I pointed it out that it wouldn’t really do to let terrorists pop in and leave devices to welcome Tony & Cherie home when they returned from their travels, even though he was no longer in office, and I supposed that it took four officers to cover all the entrances. It did seem a lot for us to fund, but I’d rather pay for that than the tens of thousands of our tax dollars that go toward protecting, say, Jamie Bulger’s killers. But let’s not yank the mood downward…..
My friend also sympathised with these policemen keeping watch at Tony’s, who had to stand outside for hours and hours during these recent extremely cold nights, when it had reached -10 degrees and even snowed. (I like how the English always use centigrade to emphasise the tremendous cold, as negative figures sound so much more impressive than just ‘20’, but they resort to Fahrenheit during summer heat waves so they can exclaim that the heat hit 95 degrees!)

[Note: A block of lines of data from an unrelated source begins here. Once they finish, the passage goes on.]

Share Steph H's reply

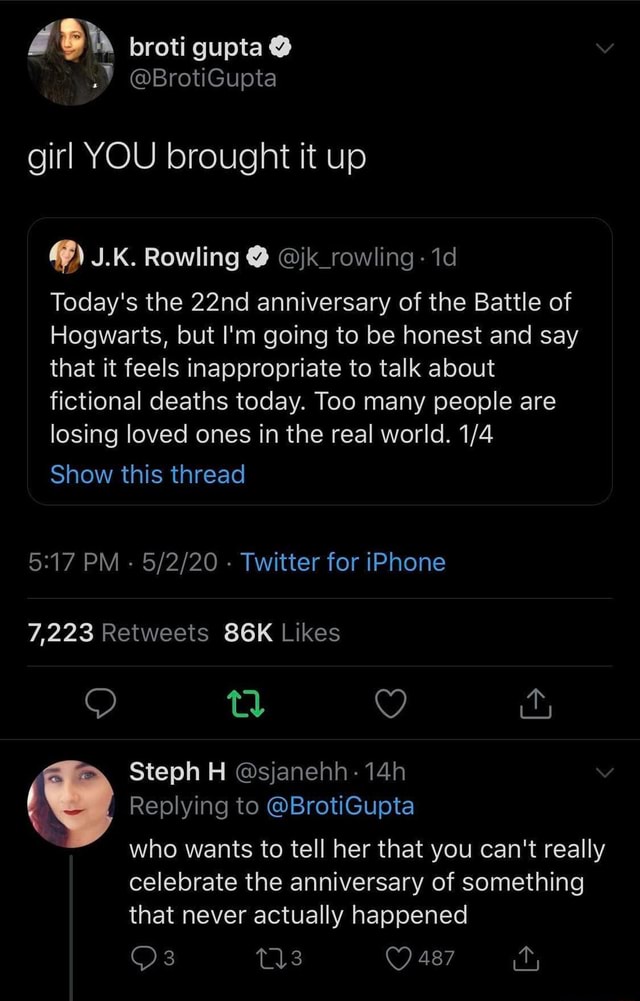524,959

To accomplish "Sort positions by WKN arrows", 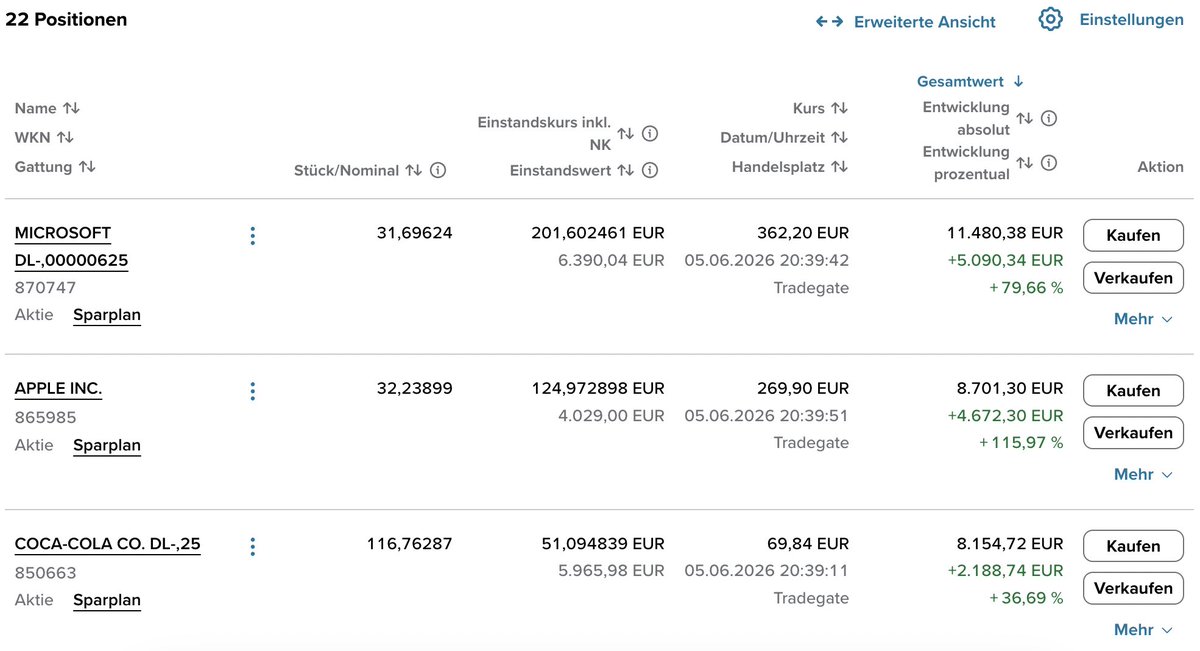I will [x=65, y=137].

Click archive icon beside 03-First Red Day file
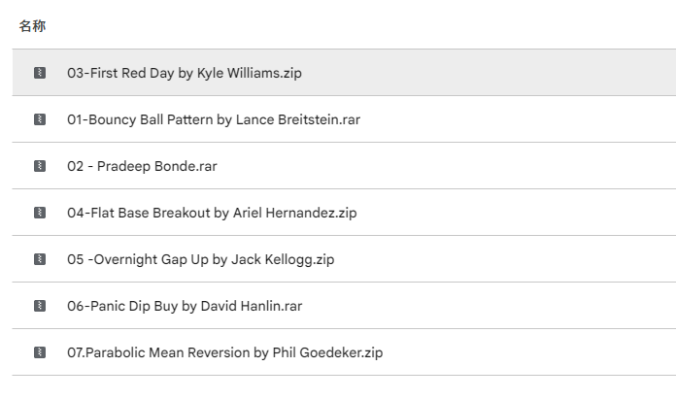(x=40, y=73)
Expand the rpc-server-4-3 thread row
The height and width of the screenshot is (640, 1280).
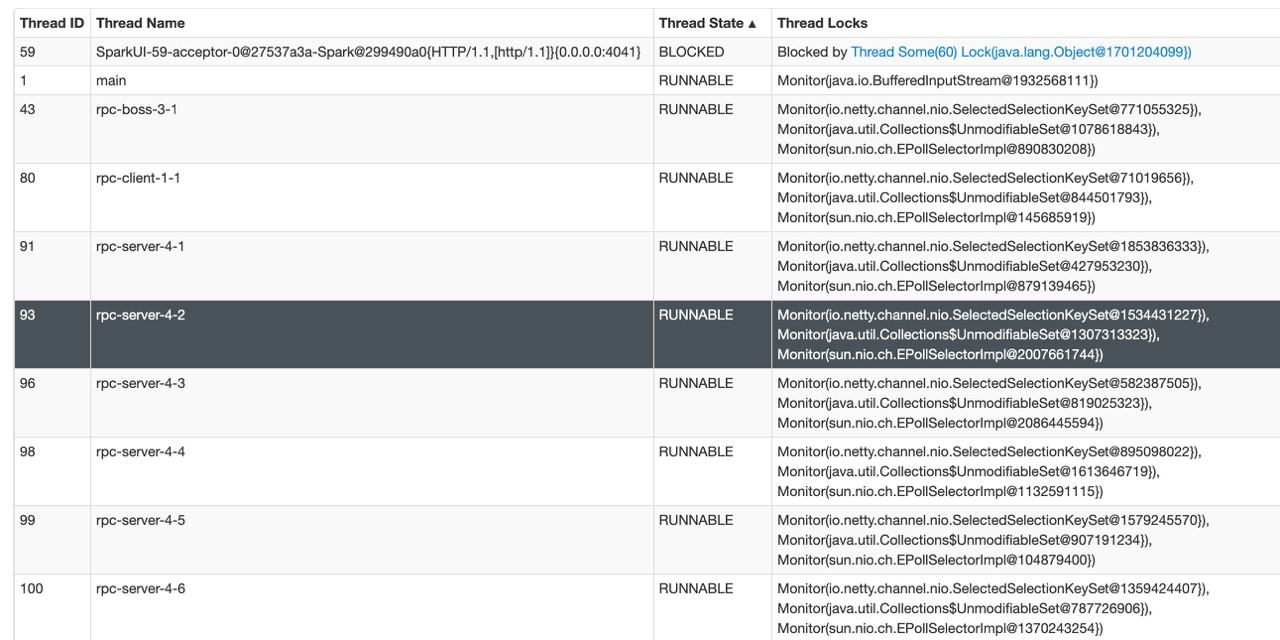[140, 384]
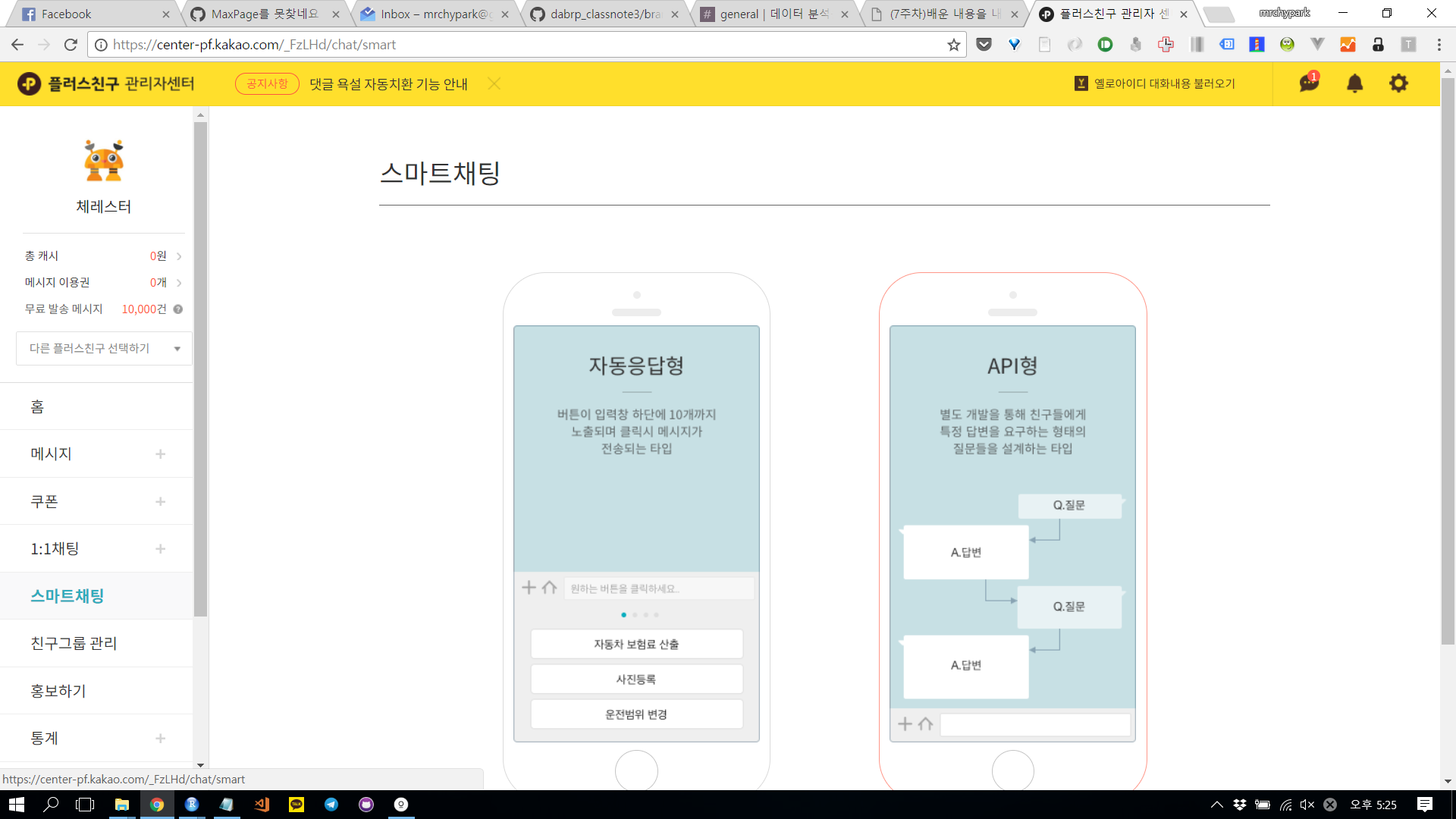Open the bell notifications icon
The height and width of the screenshot is (819, 1456).
(x=1354, y=83)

I told my friend that, if he really cared, he would pop out and offer them a cup of tea. I recounted a tale of when I first moved to Kennington in 1990 as a newlywed. Our street, part of the Duchy of Cornwall then, which technically meant that Prince Charles was our landlord, was full of retired palace staff and the occasional MP, as it was convenient for the Houses of Parliament. George Younger, who until the previous year had been the Secretary of State for Defence, lived across the street, which afforded us glimpses of a former cabinet minister often in unusual attire. It also meant that, for some years, a Special Branch officer had been posted outside his door night and day, and their trademark red cars with giant numbers on the roof, I guess to help police helicopters identify them, were frequently parked outside.
One morning shortly after we moved in, my husband and I were awoken by the sound of police radio noise—serious broadcast voices and reports punctuated by that sort of ‘over and out’ abrupt static hiss one gets through these fancy walky-talkies. We peered outside the bedroom window onto the garden of our downstairs neighbour, dear elderly Nell, to find it crawling with police wearing these radios and guns, which was a terribly unusual site then in England. They were all bent over and digging, their guns in waist holsters seeming to glare up at us, and we both froze. We concluded that they must be digging Nell’s garden up because they’d found a body.

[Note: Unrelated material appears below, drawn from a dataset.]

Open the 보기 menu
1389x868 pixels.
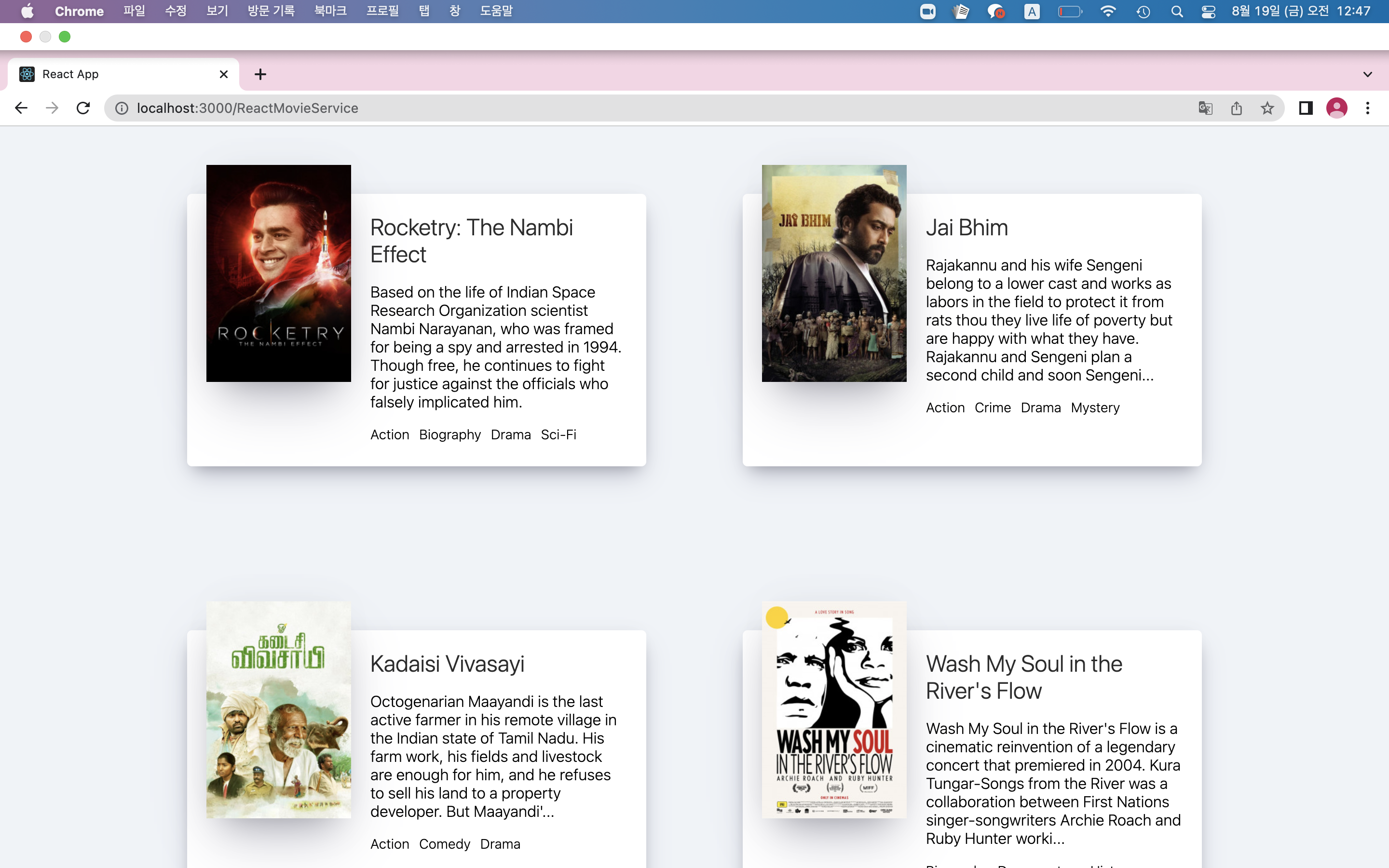pos(217,12)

Frightened, we lay still and listened, trying to make out their words in between the radio noise. Then one policeman’s voice came booming over the background din.
“Where do you want these petunias, Nell?”

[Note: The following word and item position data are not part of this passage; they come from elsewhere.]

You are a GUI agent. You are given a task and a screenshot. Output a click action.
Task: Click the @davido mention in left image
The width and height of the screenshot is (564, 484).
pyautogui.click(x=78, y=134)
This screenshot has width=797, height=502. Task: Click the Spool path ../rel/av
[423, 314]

That wasn’t quite what we had expected to hear. We pulled back the curtains a bit more and had another good look at the body-dig site we had seen moments before. We realised that most of the police officers, whilst definitely wearing guns and other armoury, were not digging in a forensic search but rather popping in plants from a garden centre, then packing compost around them. We carried on watching this odd but fascinating sight with dropped jaws.
Later, after they had gone and Nell was grumbling about the hateful sunflower they had put in (which oddly suggested that the policemen weren’t just digging holes to plant things Nell had bought, but that they were selecting and shopping for the plants themselves), she explained that she used to take cups of tea to the Special Branch officers who had been constantly outside, assigned to protect George Younger. They had been so very appreciative of the gesture that they now would pop in and do the odd job for Nell before moving onto their next Government assignment.
So, I told my newly MBE’d friend that really, rather than groaning about the cost of Tony’s poor protection officers or merely sympathising with them, stuck out in the freezing cold, he should take them a nice warm cuppa. It could help with the gardening in future.
Incidentally, I see that our kind neighbour George a few years later became George Kenneth Hotson Younger, 4th Viscount Younger of Leckie KT KCVO TD PC, and sadly died from cancer in 2003. I shall always have fond memories of him nodding hello as he passed by with the Sunday paper tucked under his arm on his way back from the newsagents, wearing very casual shorts and flip flops--delightfully unusual attire for an MP, bless him. It all still makes me smile to think.